=== Provided records ===

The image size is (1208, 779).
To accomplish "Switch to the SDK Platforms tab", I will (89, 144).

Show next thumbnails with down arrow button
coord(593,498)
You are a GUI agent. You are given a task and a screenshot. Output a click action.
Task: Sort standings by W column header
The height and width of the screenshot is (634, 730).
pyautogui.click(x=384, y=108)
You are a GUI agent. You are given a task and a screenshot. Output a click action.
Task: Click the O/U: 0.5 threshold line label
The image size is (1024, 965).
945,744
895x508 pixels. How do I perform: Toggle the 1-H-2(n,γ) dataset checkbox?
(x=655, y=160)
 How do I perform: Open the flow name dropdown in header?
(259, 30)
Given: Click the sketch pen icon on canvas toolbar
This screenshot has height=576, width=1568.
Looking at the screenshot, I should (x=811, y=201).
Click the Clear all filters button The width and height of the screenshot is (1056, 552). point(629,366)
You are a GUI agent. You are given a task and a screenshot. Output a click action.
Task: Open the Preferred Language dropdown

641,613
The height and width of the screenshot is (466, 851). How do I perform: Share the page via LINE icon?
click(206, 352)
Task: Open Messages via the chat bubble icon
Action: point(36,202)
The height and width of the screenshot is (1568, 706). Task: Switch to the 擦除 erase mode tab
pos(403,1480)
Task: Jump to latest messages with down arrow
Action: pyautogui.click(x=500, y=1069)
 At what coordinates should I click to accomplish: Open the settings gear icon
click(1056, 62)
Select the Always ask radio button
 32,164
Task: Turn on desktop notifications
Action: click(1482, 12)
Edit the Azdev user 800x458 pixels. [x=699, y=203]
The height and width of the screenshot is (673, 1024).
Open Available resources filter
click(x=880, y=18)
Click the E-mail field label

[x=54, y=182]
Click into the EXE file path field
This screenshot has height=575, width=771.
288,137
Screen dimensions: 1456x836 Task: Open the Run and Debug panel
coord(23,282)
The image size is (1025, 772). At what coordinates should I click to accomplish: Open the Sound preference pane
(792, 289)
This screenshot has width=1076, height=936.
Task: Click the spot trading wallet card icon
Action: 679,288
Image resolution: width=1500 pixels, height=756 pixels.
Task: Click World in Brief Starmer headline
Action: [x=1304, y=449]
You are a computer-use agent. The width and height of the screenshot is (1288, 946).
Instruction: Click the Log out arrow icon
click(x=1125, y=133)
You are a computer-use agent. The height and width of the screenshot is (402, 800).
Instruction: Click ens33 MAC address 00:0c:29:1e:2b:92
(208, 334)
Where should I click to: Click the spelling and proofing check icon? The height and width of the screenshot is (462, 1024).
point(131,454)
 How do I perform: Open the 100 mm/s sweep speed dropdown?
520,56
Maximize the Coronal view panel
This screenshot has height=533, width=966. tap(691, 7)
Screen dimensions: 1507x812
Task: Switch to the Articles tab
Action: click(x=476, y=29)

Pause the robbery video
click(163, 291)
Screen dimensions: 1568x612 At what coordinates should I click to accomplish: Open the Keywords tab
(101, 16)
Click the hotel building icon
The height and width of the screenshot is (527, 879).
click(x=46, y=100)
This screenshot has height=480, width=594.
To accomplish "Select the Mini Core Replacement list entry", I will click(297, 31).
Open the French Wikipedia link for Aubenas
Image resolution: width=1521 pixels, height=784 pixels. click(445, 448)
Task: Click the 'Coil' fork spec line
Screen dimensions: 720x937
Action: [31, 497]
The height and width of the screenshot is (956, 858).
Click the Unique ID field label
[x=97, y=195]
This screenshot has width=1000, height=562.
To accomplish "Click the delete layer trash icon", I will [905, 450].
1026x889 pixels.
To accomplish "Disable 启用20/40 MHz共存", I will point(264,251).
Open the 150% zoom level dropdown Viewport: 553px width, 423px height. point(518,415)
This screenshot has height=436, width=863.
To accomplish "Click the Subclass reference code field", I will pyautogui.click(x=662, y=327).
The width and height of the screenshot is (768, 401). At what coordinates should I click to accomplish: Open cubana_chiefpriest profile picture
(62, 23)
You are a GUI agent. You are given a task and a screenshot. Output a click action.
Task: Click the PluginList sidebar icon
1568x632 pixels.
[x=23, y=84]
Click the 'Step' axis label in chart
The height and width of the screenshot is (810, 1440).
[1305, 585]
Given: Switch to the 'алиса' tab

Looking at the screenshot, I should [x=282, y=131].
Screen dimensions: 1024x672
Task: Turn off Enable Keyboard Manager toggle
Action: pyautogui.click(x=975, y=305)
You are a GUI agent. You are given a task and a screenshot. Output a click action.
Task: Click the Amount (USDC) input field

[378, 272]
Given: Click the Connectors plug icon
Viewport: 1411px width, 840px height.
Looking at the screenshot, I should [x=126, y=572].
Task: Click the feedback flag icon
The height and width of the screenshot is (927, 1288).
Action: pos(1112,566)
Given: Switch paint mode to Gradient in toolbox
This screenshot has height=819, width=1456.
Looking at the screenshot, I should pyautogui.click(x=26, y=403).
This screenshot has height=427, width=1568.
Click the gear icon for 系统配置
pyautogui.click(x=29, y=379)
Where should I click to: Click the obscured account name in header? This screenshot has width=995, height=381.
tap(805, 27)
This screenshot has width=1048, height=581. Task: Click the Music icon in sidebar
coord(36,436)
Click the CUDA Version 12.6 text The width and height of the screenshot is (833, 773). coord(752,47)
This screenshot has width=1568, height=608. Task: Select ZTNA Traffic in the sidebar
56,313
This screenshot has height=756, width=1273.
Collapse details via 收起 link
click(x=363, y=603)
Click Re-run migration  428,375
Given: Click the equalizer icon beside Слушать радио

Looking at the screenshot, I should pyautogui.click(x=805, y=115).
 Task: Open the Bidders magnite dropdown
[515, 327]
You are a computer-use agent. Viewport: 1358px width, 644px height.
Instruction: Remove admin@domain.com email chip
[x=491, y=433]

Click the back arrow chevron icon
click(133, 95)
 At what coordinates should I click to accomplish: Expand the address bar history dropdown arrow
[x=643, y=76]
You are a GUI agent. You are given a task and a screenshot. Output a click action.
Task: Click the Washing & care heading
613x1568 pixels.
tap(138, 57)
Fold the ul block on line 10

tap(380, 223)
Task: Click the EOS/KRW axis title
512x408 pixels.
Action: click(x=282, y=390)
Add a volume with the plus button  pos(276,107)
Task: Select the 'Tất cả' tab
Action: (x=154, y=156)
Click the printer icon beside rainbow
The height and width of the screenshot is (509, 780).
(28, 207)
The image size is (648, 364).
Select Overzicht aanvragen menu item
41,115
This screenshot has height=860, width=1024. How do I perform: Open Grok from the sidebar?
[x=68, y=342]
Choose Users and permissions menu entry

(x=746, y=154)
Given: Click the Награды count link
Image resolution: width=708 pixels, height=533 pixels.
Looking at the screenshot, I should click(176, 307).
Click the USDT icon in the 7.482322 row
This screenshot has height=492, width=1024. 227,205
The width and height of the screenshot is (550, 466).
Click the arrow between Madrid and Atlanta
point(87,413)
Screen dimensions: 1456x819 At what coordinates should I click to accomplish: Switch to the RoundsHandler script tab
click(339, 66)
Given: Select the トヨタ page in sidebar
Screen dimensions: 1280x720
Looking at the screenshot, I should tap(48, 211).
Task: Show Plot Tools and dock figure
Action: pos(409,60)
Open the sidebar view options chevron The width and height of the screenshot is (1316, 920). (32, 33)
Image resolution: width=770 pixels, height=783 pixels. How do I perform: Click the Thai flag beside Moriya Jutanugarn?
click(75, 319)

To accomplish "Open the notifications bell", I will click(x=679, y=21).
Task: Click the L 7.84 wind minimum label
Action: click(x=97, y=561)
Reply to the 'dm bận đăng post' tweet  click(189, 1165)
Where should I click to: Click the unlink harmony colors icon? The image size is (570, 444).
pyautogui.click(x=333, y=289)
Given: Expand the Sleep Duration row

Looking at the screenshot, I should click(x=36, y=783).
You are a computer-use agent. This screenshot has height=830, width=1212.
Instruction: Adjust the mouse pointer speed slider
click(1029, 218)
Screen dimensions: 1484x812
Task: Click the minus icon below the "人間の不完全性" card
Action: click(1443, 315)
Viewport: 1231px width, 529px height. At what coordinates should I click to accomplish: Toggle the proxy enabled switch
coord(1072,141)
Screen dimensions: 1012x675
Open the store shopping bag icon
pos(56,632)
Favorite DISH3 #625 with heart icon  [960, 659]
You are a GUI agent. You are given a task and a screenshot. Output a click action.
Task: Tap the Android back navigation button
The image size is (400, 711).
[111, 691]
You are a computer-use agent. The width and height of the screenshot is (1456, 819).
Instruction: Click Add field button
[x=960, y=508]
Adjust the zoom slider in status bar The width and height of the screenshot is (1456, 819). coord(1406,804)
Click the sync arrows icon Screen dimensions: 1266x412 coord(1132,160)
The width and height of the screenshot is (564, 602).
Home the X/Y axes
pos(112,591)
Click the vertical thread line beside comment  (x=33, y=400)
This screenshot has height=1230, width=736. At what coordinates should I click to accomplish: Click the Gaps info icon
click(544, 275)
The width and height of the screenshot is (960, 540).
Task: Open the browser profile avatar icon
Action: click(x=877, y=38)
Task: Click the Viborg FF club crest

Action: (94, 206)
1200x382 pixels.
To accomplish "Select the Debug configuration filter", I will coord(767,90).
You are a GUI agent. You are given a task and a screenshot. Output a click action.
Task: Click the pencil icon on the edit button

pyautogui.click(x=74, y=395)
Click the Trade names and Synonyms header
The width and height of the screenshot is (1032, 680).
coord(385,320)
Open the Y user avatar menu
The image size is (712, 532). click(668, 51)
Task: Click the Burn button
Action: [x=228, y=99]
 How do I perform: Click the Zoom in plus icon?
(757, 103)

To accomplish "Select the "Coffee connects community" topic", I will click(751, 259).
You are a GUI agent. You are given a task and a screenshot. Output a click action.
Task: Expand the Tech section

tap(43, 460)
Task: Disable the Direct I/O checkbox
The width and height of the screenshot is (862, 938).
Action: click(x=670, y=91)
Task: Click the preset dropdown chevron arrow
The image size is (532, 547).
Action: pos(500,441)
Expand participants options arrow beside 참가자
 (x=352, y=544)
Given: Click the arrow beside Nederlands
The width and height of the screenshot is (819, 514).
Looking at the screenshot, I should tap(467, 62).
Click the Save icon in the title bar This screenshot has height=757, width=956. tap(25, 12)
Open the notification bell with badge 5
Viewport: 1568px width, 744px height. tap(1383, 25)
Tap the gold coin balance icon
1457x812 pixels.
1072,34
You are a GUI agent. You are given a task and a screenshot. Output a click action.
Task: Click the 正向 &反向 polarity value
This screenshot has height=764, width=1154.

===

Return these lines exactly, starting with the line containing "Click Re-run migration" and going on through the line containing "click(133, 95)".

Click Re-run migration  428,375
Given: Click the equalizer icon beside Слушать радио

Looking at the screenshot, I should pyautogui.click(x=805, y=115).
 Task: Open the Bidders magnite dropdown
[515, 327]
You are a computer-use agent. Viewport: 1358px width, 644px height.
Instruction: Remove admin@domain.com email chip
[x=491, y=433]

Click the back arrow chevron icon
click(133, 95)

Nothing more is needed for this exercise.